Susan Scott Morales in her latest Ann Arbor post talks about how meditation is an exercise in active listening to your inner life. According to Morales, by breaking down a person’s negative behavior-thought-feeling process and using the observing mind to extend compassion to the feeling, in most cases, the feeling dissolves. As a result, a person can make clearer, more informed choices.
Take this simple example. You’ve received a poor evaluation (or report card, or critique.) You were expecting a positive one and feel punched in the stomach.
Immediately you analyze what might have gone wrong. You’re in your head. This strategy can play out to absurd levels: “I’ll never get ahead.” What if instead of thinking about it, you focus on the feeling in your gut? Sit down, or close your eyes and simply be with the feeling?
It might play out like this: “It hurts badly.” Then, “Like when I was cut from the team.” (Or something similar; we’ve all had disappointments.) Again, notice, “It hurts.”

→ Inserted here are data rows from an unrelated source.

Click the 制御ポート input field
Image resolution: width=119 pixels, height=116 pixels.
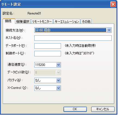pos(48,54)
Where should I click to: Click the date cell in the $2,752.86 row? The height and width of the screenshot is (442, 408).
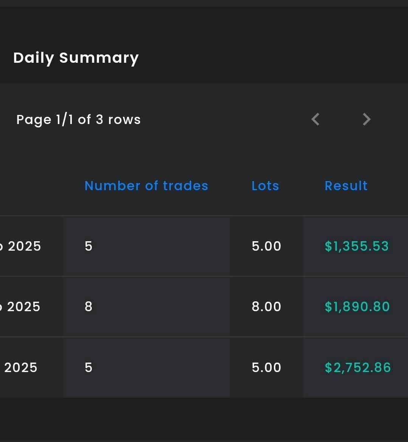point(21,368)
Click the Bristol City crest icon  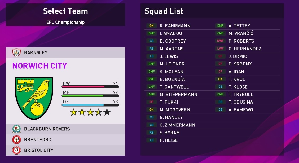[16, 150]
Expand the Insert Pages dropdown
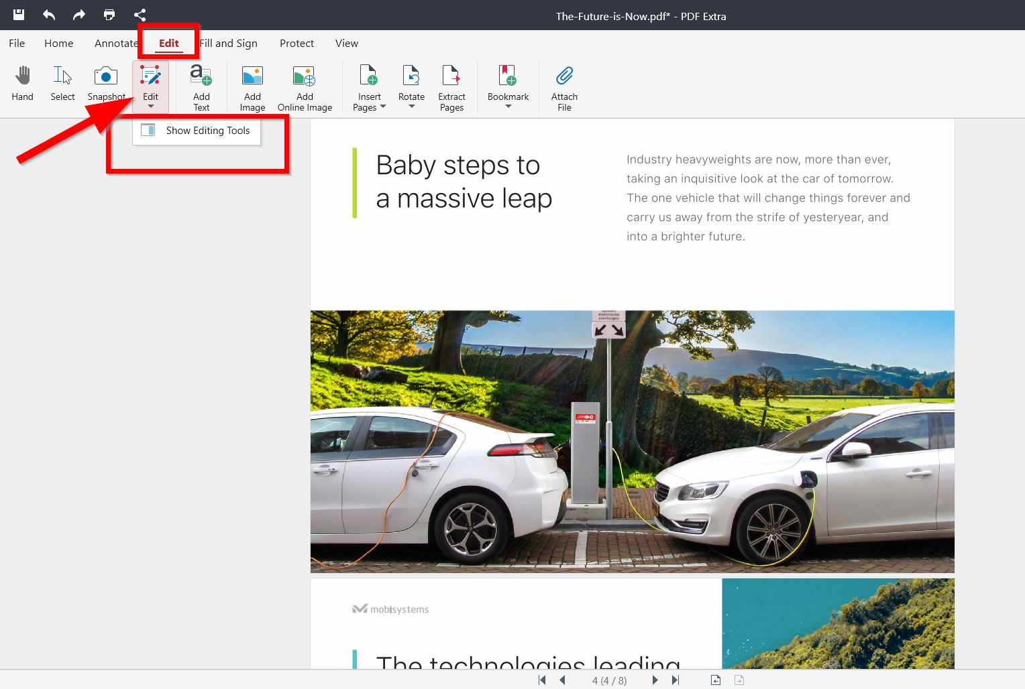The image size is (1025, 689). [383, 107]
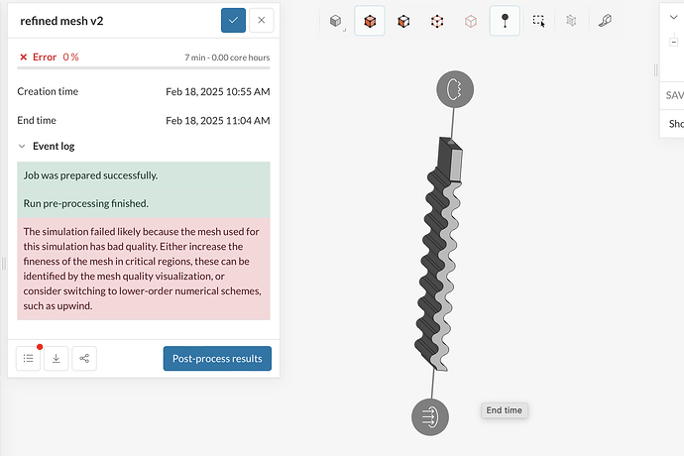Collapse the Event log section

[x=22, y=146]
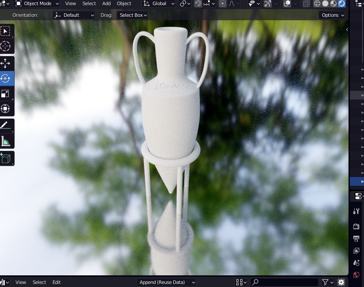Viewport: 364px width, 287px height.
Task: Toggle snapping magnet in header
Action: click(198, 4)
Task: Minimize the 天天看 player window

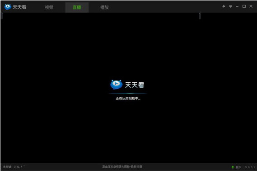Action: [237, 6]
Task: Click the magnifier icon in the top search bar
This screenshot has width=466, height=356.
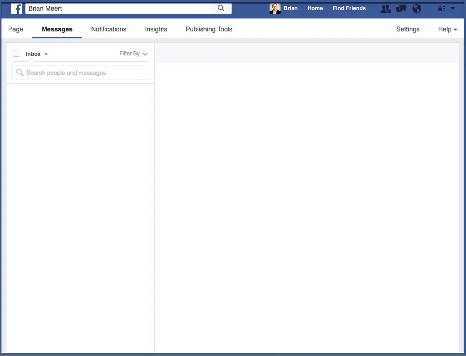Action: click(x=221, y=8)
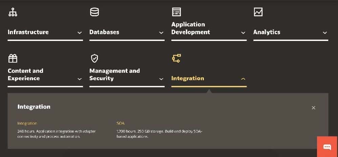Click the Infrastructure network icon
Image resolution: width=338 pixels, height=157 pixels.
(x=13, y=12)
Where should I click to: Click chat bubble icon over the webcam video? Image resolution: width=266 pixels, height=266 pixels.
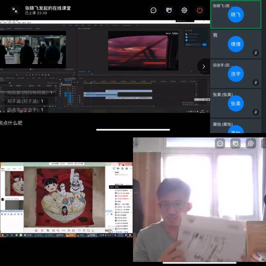220,144
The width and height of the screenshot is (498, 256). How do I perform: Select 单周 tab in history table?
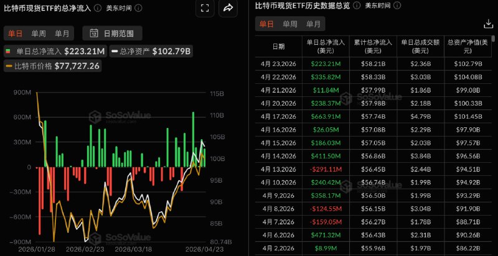290,24
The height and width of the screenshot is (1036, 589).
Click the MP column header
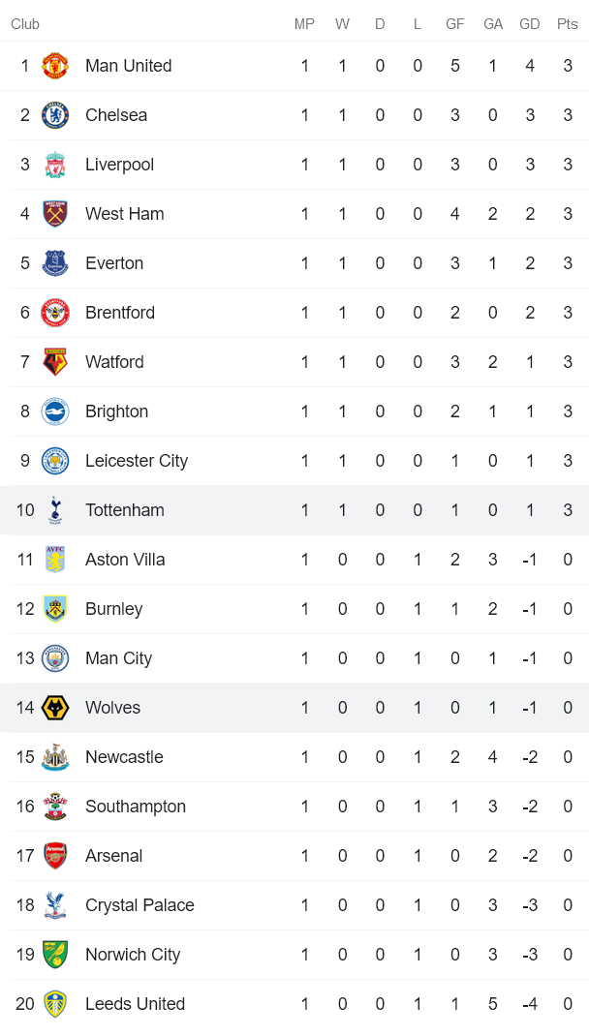(304, 24)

Now this is the important twist: Allow the part of you who has been observing your thoughts and your feelings to extend compassion to the pain. Relax into the feeling of compassion. With this simple exercise, you’ll notice the feeling subside and, in some cases, dissolve.
With the edge off the feeling, we’re more able to make clear choices in how we react to a situation. Whenever you feel a pang of discomfort, an icky feeling, it’s a clue to finding more freedom within yourself. The key is to practice this as often as possible.